SELECTED TEXT -
See Cross-Language Usage Guide for JavaScript, Go, and other language examples.

Note: By default, chunks smaller than 3 lines are filtered out. Adjust min_chunk_size in configuration if needed.

Zero-Configuration Usage (New!)

from chunker.auto import ZeroConfigAPI

# Create API instance - no setup required!
api = ZeroConfigAPI()

# Automatically detects language and downloads grammar if needed
result = api.auto_chunk_file("example.rs")

for chunk in result.chunks:
    print(f"{chunk.node_type} at lines {chunk.start_line}-{chunk.end_line}")

# Preload languages for offline use
api.preload_languages(["python", "rust", "go", "typescript"])

Using Plugins

from chunker.core import chunk_file
from chunker.plugin_manager import get_plugin_manager

# Load built-in language plugins
manager = get_plugin_manager()
manager.load_built_in_plugins()

# Now chunking uses plugin-based rules
chunks = chunk_file("example.py", "python")

Parallel Processing

from chunker.parallel import chunk_files_parallel, chunk_directory_parallel

# Process multiple files in parallel
results = chunk_files_parallel(
    ["file1.py", "file2.py", "file3.py"],
    "python",
    max_workers=4,
    show_progress=True
)

SUPPLIED RECORDS -

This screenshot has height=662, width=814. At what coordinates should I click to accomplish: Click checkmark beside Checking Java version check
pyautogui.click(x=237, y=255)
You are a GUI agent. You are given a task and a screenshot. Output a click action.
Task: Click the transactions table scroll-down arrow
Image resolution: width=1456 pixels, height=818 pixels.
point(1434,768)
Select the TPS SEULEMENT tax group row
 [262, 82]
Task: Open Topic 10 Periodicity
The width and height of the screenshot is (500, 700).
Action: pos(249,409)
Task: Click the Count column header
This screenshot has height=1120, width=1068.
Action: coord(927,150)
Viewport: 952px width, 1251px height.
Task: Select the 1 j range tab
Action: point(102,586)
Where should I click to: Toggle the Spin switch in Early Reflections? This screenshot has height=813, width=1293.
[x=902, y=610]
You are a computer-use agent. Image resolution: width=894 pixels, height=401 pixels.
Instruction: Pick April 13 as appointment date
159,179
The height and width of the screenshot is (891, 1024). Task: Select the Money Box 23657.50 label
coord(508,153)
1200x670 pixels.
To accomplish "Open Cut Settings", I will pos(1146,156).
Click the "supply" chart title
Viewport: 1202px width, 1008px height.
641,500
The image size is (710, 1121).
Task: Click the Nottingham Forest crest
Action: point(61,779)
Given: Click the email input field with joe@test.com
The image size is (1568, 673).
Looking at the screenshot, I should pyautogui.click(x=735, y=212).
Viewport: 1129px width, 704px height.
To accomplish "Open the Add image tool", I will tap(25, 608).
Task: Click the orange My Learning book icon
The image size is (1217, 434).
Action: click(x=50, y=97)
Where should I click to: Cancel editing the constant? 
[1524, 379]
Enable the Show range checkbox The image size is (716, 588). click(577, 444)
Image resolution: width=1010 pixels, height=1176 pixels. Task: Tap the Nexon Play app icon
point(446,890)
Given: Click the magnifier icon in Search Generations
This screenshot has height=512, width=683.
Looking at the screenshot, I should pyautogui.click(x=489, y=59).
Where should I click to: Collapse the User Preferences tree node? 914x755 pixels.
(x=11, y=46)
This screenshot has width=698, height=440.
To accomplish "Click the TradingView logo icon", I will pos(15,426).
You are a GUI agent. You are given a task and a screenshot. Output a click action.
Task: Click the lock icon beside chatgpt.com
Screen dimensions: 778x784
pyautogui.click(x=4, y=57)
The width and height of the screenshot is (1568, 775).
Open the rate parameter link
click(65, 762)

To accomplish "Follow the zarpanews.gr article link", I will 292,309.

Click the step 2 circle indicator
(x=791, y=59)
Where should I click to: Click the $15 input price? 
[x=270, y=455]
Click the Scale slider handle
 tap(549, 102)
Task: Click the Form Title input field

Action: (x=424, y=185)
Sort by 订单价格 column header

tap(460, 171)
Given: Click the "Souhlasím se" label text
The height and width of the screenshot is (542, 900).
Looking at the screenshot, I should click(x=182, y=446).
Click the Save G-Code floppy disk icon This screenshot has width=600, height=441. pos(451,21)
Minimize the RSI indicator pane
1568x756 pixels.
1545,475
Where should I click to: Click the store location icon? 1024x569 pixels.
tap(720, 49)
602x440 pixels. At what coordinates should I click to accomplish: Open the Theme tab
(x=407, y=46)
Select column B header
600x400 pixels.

TO DO -
A) Rewrite the code-chunking library guide between "Using Plugins" and "manager = get_plugin_manager()", inclusive, replacing "built-in" with "bundled".
B) Write the next part of the code-chunking library guide, starting after its last line.

ANSWERS -
A)
Using Plugins

from chunker.core import chunk_file
from chunker.plugin_manager import get_plugin_manager

# Load bundled language plugins
manager = get_plugin_manager()

B)
# Process entire directory
results = chunk_directory_parallel(
    "src/",
    "python",
    pattern="**/*.py"
)

Build Wheels (for contributors)

The build system supports environment flags to speed up or stabilize local builds:

# Limit grammars included in combined wheels (comma-separated subset)
export CHUNKER_WHEEL_LANGS=python,javascript,rust

# Verbose build logs
export CHUNKER_BUILD_VERBOSE=1

# Optional build timeout in seconds (per compilation unit)
export CHUNKER_BUILD_TIMEOUT=240

Export Formats

from chunker.core import chunk_file
from chunker.export.json_export import JSONExporter, JSONLExporter
from chunker.export.formatters import SchemaType
from chunker.exporters.parquet import ParquetExporter

chunks = chunk_file("example.py", "python")

# Export to JSON with nested schema
json_exporter = JSONExporter(schema_type=SchemaType.NESTED)
json_exporter.export(chunks, "chunks.json")

# Export to JSONL for streaming
jsonl_exporter = JSONLExporter()
jsonl_exporter.export(chunks, "chunks.jsonl")

# Export to Parquet for analytics
parquet_exporter = ParquetExporter(compression="snappy")
parquet_exporter.export(chunks, "chunks.parquet")

CLI Usage

# Basic chunking
treesitter-chunker chunk example.py -l python

# Process directory with progress bar
treesitter-chunker batch src/ --recursive

# Export as JSON
treesitter-chunker chunk example.py -l python --json > chunks.json

# With configuration file
treesitter-chunker chunk src/ --config .chunkerrc

# Override exclude patterns (default excludes files with 'test' in name)
treesitter-chunker batch src/ --exclude "*.tmp,*.bak" --include "*.py"

# List available languages
treesitter-chunker languages

# Get help for specific commands
treesitter-chunker chunk --help
treesitter-chunker batch --help

Zero-Config CLI (auto-detection)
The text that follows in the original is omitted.